Communiqué 17

Déclaration

 

LE PCRCI SOUTIENT LES ENSEIGNANTS ET LES TRAVAILLEURS DE LA FONCTION PUBLIQUE DANS LEURS REVENDICATIONS.

 

Prolétaires de tous les Pays, unissez-vous !

PARTI COMMUNISTE REVOLUTIONNAIRE DE COTE D’IVOIRE

Siège: Williams ville Sogefiha Duplex Bat C, Appt. H 264

17 BP 1096 Abidjan 17- Tel: 23 01 22 99 / 07 31 04 70

E-mail: pcrci@yahoo.fr / Site Web: www.revolutionproletarienne.net

 

 

DECLARATION

 

 

La multiplication des grèves depuis le début de 2015 n’est une surprise pour personne ; elle devrait l’être encore moins pour le président de la république et son gouvernement. Des promesses d’amélioration des conditions de vie et de travail ont été bien faites aux travailleurs par le président de la république lui-même dans son allocution de fin d’année 2014 à la nation. Il est incompréhensible que le gouvernement fasse la sourde oreille lorsque ses promesses lui sont rappelées par les enseignements du supérieurs, par les enseignants du secondaire général et technique, par les enseignants du primaire, par les travailleurs du secteur de la santé, par les travailleurs des régies financières, etc.

L’attitude du gouvernement est d’autant plus surprenante qu’il prétend vouloir faire de la Côte d’Ivoire, un pays émergent dans cinq ans. La condition première pour devenir « émergent » c’est d’être un pays émancipé, un pays qui ne reçoit pas ses ordres de pays étrangers, un pays qui ne conditionne pas la satisfaction des promesses sociales aux autorisations du FMI et de la Banque Mondiale. De plus, un pays dont la population, notamment la jeunesse n’est pas formée ou est mal formée, ne peut pas devenir émergent.

Le gouvernement qui vient d’organiser un forum pour l’émergence africaine, pour l’émergence ivoirienne en particulier est impassible devant les difficultés de l’école. Cela est tout à fait curieux. A moins que, pour atteindre l’émergence, le gouvernement ne mise que sur l’importation des compétences étrangères, comme il ne compte que sur les capitaux étrangers pour le financement du développement du pays. C’est l’explication la plus plausible de l’attitude du gouvernement face au respect de ses promesses faites aux travailleurs de nombreux secteurs, à ceux des secteurs éducatifs en particulier.

Si le gouvernement attachait de l’importance à la réalisation de son slogan sur l’émergence, il ne serait pas aussi impassible devant :

-Le blocage de l’enseignement supérieur depuis janvier 2015, en raison du refus du gouvernement d’écouter les revendications exposées par la Coordination Nationale des Enseignants et Chercheurs (CNEC) ;

-Le blocage des enseignements secondaires et primaires depuis le 2 mars 2015, en raison du refus du gouvernement d’entendre la grogne du Collectif des Syndicats des Emplois et Associations, de la Convention Ivoirienne des Syndicats de l’Education Nationale et de l’Enseignement Technique (CISENET), du Collectif regroupant 9 syndicats de l’enseignement secondaire général technique et de la formation professionnelle.
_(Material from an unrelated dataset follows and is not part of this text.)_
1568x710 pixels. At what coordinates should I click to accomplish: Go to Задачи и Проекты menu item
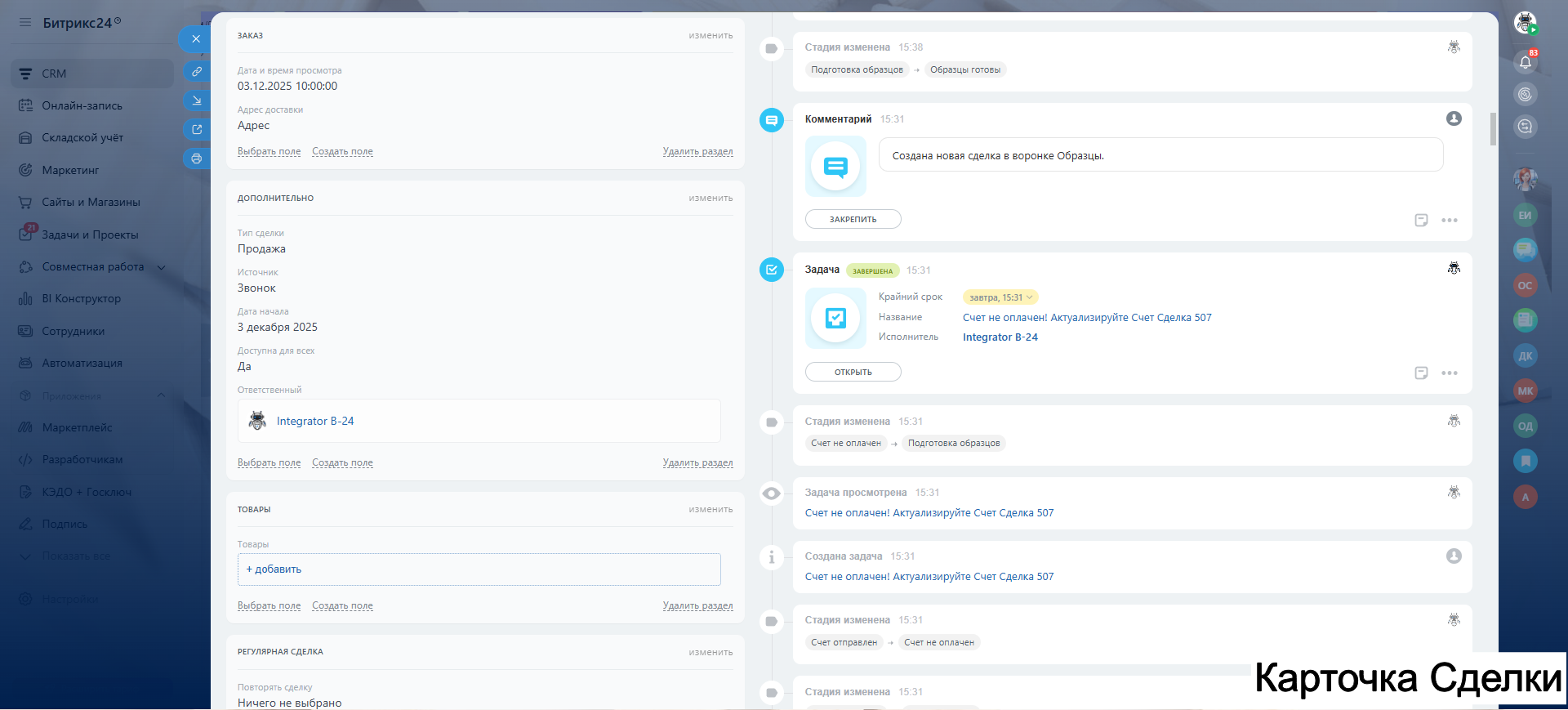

La Côte d’Ivoire a urgemment besoin que son système éducatif fonctionne ; pour cela, le gouvernement est dans l’obligation d’être attentif aux problèmes des acteurs importants de ce système que sont les enseignants. S’il n’en n’a pas la capacité alors qu’il dégage.

De ce fait, le Parti Communiste Révolutionnaire de Côte d’Ivoire, qui comprend la pertinence des revendications des enseignants et l’importance capitale de la formation pour l’émancipation et le développement du pays,

-Demande instamment au gouvernement de sortir de son immobilisme et son attitude de mépris pour créer les conditions du fonctionnement normal du système de l’éducation/formation en trouvant les solutions idoines aux problèmes posés par les enseignants.

-Soutient les luttes des enseignants et des fonctionnaires pour la pleine satisfaction de leurs revendications légitimes.